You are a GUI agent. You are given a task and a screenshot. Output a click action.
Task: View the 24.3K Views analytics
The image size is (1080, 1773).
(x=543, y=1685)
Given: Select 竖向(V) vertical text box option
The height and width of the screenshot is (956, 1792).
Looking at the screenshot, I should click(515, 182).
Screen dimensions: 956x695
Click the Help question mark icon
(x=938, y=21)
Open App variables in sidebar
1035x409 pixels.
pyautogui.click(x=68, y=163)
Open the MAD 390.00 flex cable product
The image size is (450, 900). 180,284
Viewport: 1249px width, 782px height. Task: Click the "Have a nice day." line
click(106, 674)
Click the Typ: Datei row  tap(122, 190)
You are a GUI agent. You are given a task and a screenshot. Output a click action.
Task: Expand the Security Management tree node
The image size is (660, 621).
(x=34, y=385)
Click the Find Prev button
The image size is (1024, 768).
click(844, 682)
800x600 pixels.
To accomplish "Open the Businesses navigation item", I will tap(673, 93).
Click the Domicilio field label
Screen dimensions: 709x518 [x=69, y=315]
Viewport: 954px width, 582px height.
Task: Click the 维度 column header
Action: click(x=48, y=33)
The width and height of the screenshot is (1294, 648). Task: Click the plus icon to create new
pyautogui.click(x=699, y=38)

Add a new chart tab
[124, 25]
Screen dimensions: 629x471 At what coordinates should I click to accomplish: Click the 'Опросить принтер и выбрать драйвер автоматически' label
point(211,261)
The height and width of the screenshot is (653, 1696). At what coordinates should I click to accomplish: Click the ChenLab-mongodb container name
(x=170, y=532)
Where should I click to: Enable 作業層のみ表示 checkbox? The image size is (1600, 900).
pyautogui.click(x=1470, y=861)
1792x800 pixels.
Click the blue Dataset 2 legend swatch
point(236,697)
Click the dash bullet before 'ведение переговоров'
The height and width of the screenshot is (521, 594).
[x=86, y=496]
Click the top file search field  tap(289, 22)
———
**REQUIREMENT**
Repeat, without change, each line of the data above from the one that contains "The height and width of the screenshot is (956, 1792)." through the final line, counting both.

**EXERCISE RESPONSE**
The height and width of the screenshot is (956, 1792).
Looking at the screenshot, I should click(515, 182).
Screen dimensions: 956x695
Click the Help question mark icon
(x=938, y=21)
Open App variables in sidebar
1035x409 pixels.
pyautogui.click(x=68, y=163)
Open the MAD 390.00 flex cable product
The image size is (450, 900). 180,284
Viewport: 1249px width, 782px height. Task: Click the "Have a nice day." line
click(106, 674)
Click the Typ: Datei row  tap(122, 190)
You are a GUI agent. You are given a task and a screenshot. Output a click action.
Task: Expand the Security Management tree node
The image size is (660, 621).
(x=34, y=385)
Click the Find Prev button
The image size is (1024, 768).
click(844, 682)
800x600 pixels.
To accomplish "Open the Businesses navigation item", I will tap(673, 93).
Click the Domicilio field label
Screen dimensions: 709x518 [x=69, y=315]
Viewport: 954px width, 582px height.
Task: Click the 维度 column header
Action: click(x=48, y=33)
The width and height of the screenshot is (1294, 648). Task: Click the plus icon to create new
pyautogui.click(x=699, y=38)

Add a new chart tab
[124, 25]
Screen dimensions: 629x471 At what coordinates should I click to accomplish: Click the 'Опросить принтер и выбрать драйвер автоматически' label
point(211,261)
The height and width of the screenshot is (653, 1696). At what coordinates should I click to accomplish: Click the ChenLab-mongodb container name
(x=170, y=532)
Where should I click to: Enable 作業層のみ表示 checkbox? The image size is (1600, 900).
pyautogui.click(x=1470, y=861)
1792x800 pixels.
Click the blue Dataset 2 legend swatch
point(236,697)
Click the dash bullet before 'ведение переговоров'
The height and width of the screenshot is (521, 594).
[x=86, y=496]
Click the top file search field  tap(289, 22)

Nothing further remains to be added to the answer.